L'attività investigativa svolta dai militari, risalente al 2018, coordinata dall'Antimafia di Bari e le relative condanne si riferiscono al contrasto tra due organizzazioni mafiose per il controllo del territorio e a due fatti di sangueì: l'omicidio di Fabiano Andolfi, affiliato al clan Anemolo e transitato nelle fila dei Capriati, commesso a Bari il 14 gennaio 2018, e il tentato omicidio di Filippo Cucumazzo, ritenuto uno degli autori materiali dell'omicidio Andolfi, commesso a Bari il 7 giugno 2018.

Dalle indagini, condotte dopo l'omicidio, sono emersi gravi indizi nei confronti di Vincenzo Anemolo e di Francesco Cascella, in qualità di mandanti, ma anche nei confronti di Filippo Cucumazzo, Domenico Giannini, Donato Maurizio Di Cosmo e Giovanni De Benedictis in qualità di esecutori materiali. L'attività investigativa ha permesso di inquadrare l'evento nella guerra di mafia tra i clan Palermiti-Anemolo e il clan Capriati, che si stava affacciando nella stessa fetta di territorio.

La matrice dell'evento creò un clima di tensione, da cui fu tratto il nome dell'operazione, "Alta Tensione", che fu segnato da alcune scorrerie armate. La situazione pericolosa rese necessari numerosi interventi da parte degli investigatori fra cui l'arresto di Roberto Mele (fratellastro di Fabiano Andolfi che, per vendetta, aveva consumato una rapina a mano armata e si aggirava per Carrassi alla ricerca dei suoi nemici) per la detenzione di una pistola calibro 9 millimetri Parabellum.

Le fibrillazioni armate nel clan Anemolo portarono ad altri interventi: Vincenzo Anemolo aveva ordinato il delitto di Filippo Cucumazzo che, scampato all'agguato (7 giugno 2018), si rese protagonista di una caccia all'uomo finalizzata a eliminare sia gli attentatori sia il mandante Anemolo.
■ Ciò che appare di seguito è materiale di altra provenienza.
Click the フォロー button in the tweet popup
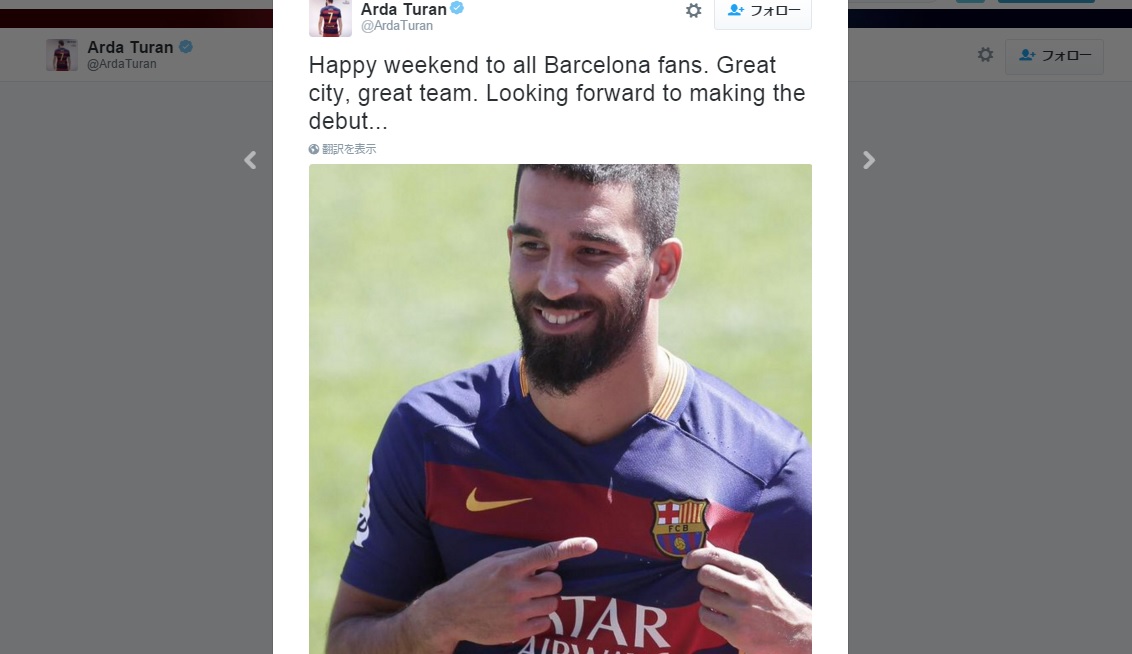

Furono arrestati Giuseppe Caputo e Giovanni De Benedictis (già autori del tentato omicidio di Filippo Cucumazzo) sorpresi con una pistola, un giubbotto antiproiettile, guanti e passamontagna.

Il 10 luglio 2018 fu la volta di Cucumazzo, arrestato poiché sorpreso in luogo pubblico una pistola calibro 6,35 millimetri di provenienza illecita. Le pene inflitte ai tre responsabili oscillano tra i 20 e i 17 anni, per omicidio, tentato omicidio, distruzione, soppressione e occultamento di cadavere porto e di detenzione di armi.

I destinatari dei provvedimenti:

  1. Anemolo Vincenzo, nato il 13.6.1965 a Bari;
  2. Caputo Giuseppe, nato il 10.6.1970 a Bari;
  3. Cascella Francesco, nato il 30.3.1986 a Bari;
  4. Cucumazzo Filippo, nato il 21.3.1974 a Bari;
  5. De Benedictis Giovanni, nato il 19.8.1982 a Bari;
  6. Di Cosmo Donato Maurizio, nato il 21.10.1975 a Bari;
  7. Mele Roberto, nato il 4.7.1995 a Bari.